A report released by Arbor Networks has revealed that as much as five per cent of the internet could exist in dark web space, a figure representing tens of millions of possible end hosts.

Arbor found that these short-lived routing activities, like spamming, indicated a misuse of the routing infrastructure.

The findings backed up last month's warning from the Computer Emergency Response Team that hackers may increasingly be targeting routing infrastructures as a platform for denial of service attacks.

These murky parts of the internet could also be used to intentionally 'black hole' a target network's traffic.

Arbor also found a large number of SMTP servers, including over 40,000 unique mail sources, a number of which were associated closely with known spamming incidents. These net nasties work by exploiting inherent weaknesses in the web's routing infrastructure.

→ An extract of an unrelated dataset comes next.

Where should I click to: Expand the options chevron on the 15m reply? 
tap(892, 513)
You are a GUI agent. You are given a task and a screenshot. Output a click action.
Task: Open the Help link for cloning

If a router can stake a claim on a block of address space, the rest of the net's infrastructure will simply accept it and route all traffic for that block.

Because routers aren't set up to log such incidents, these dark corners of the web represent pockets of malicious or sinister activity and "intentional misuse and co-option of the internet routing infrastructure", said Arbor.

The research found that over 70 per cent of the discovered disenfranchised hosts responded to 'reachability' tests identifying them as cable or ISDN pools, as well as US military networks.

Strangely, a further 24 per cent of hosts responded to active availability tests, but had neither addressing nor routing information available. Arbor is now researching further into this area.